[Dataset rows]
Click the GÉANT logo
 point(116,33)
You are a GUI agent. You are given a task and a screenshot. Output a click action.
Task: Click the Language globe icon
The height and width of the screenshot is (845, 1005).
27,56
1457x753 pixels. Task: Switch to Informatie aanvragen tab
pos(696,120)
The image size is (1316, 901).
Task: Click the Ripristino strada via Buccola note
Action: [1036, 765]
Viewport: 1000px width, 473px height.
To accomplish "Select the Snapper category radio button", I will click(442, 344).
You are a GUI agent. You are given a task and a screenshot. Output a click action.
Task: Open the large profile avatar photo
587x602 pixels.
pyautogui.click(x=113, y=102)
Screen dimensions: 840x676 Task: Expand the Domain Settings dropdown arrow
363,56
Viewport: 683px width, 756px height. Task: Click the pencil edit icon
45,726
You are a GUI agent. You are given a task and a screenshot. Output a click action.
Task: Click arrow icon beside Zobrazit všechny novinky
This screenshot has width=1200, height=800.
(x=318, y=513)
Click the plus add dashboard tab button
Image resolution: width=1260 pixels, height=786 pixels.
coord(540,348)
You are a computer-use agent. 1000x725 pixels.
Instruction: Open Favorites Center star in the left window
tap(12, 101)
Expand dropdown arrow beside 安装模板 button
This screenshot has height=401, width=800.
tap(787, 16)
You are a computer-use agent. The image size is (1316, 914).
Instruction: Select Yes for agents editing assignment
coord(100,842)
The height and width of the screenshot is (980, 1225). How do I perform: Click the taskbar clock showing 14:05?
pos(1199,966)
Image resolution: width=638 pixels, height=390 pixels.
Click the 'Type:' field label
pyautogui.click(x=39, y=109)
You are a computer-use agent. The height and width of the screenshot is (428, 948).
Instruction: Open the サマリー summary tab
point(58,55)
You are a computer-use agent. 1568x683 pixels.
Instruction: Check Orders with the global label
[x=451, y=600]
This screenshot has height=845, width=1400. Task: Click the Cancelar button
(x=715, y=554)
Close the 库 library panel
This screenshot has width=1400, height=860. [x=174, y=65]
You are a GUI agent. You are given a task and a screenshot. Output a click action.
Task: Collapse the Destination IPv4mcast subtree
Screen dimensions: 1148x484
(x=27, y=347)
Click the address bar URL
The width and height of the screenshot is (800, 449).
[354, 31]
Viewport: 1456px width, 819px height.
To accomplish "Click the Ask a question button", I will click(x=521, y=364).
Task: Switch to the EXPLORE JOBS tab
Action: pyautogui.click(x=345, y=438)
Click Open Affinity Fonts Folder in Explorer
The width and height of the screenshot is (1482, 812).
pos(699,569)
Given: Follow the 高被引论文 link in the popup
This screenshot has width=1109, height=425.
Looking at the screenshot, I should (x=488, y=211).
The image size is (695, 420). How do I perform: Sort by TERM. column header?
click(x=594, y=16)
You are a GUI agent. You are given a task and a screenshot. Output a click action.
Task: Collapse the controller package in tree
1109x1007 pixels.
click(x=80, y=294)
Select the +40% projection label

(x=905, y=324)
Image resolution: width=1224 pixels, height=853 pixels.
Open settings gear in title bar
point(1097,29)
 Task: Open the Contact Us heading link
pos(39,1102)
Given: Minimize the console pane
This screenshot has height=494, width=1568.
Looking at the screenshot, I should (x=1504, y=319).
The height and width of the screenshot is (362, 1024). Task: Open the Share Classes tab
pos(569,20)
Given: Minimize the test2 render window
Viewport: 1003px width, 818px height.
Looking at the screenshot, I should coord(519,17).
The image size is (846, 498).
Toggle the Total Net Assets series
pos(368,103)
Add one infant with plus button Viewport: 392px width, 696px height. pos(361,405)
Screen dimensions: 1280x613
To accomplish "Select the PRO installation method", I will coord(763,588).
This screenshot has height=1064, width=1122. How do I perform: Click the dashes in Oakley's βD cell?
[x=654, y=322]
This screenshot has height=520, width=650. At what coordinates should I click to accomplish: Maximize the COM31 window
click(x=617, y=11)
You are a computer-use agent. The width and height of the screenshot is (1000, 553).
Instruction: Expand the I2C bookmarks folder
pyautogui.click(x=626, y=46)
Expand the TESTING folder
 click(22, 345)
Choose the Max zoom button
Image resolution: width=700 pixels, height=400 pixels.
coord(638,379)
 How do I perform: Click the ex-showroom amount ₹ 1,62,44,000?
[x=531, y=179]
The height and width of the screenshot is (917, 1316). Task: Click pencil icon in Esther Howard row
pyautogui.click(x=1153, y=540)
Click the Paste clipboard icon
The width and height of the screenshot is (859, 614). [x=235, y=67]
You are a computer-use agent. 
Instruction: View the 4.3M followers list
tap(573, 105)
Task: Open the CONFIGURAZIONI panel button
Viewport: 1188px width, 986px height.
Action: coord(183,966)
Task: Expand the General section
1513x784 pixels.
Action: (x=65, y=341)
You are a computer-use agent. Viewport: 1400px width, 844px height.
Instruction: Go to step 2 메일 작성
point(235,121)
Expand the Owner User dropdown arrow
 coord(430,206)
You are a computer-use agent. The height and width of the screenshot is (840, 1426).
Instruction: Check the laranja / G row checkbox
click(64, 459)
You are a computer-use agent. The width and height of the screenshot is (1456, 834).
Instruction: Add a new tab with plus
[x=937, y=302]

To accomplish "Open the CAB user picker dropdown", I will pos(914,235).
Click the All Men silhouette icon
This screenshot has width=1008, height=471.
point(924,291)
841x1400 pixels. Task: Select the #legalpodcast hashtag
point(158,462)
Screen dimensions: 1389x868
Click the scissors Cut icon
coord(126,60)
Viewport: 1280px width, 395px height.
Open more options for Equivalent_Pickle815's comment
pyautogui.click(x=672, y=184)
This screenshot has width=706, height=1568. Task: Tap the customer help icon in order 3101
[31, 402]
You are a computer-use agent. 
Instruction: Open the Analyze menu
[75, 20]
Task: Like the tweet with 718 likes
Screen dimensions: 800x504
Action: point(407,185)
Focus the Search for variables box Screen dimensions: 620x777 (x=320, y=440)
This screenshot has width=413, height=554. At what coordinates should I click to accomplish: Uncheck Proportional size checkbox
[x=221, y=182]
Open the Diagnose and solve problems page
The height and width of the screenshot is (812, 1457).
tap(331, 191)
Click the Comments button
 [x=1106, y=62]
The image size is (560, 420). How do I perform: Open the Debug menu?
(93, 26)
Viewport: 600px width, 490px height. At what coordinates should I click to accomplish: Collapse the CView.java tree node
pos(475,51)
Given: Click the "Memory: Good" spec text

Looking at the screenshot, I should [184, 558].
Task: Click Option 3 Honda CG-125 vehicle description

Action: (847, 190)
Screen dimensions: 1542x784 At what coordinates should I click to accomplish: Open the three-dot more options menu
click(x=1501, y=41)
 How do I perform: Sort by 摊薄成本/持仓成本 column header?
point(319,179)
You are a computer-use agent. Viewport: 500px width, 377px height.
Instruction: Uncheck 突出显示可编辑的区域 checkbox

[Required task] Please repeat the part of the listing that opens with the line containing "You are a computer-use agent. The image" and closes with the line containing "click(x=594, y=16)", keeping every line of it unchanged.

[Task answer]
You are a computer-use agent. The image size is (1316, 914).
Instruction: Select Yes for agents editing assignment
coord(100,842)
The height and width of the screenshot is (980, 1225). How do I perform: Click the taskbar clock showing 14:05?
pos(1199,966)
Image resolution: width=638 pixels, height=390 pixels.
Click the 'Type:' field label
pyautogui.click(x=39, y=109)
You are a computer-use agent. The height and width of the screenshot is (428, 948).
Instruction: Open the サマリー summary tab
point(58,55)
You are a computer-use agent. 1568x683 pixels.
Instruction: Check Orders with the global label
[x=451, y=600]
This screenshot has height=845, width=1400. Task: Click the Cancelar button
(x=715, y=554)
Close the 库 library panel
This screenshot has width=1400, height=860. [x=174, y=65]
You are a GUI agent. You are given a task and a screenshot. Output a click action.
Task: Collapse the Destination IPv4mcast subtree
Screen dimensions: 1148x484
(x=27, y=347)
Click the address bar URL
The width and height of the screenshot is (800, 449).
[354, 31]
Viewport: 1456px width, 819px height.
To accomplish "Click the Ask a question button", I will click(x=521, y=364).
Task: Switch to the EXPLORE JOBS tab
Action: pyautogui.click(x=345, y=438)
Click Open Affinity Fonts Folder in Explorer
The width and height of the screenshot is (1482, 812).
pos(699,569)
Given: Follow the 高被引论文 link in the popup
This screenshot has width=1109, height=425.
Looking at the screenshot, I should (x=488, y=211).
The image size is (695, 420). How do I perform: Sort by TERM. column header?
click(x=594, y=16)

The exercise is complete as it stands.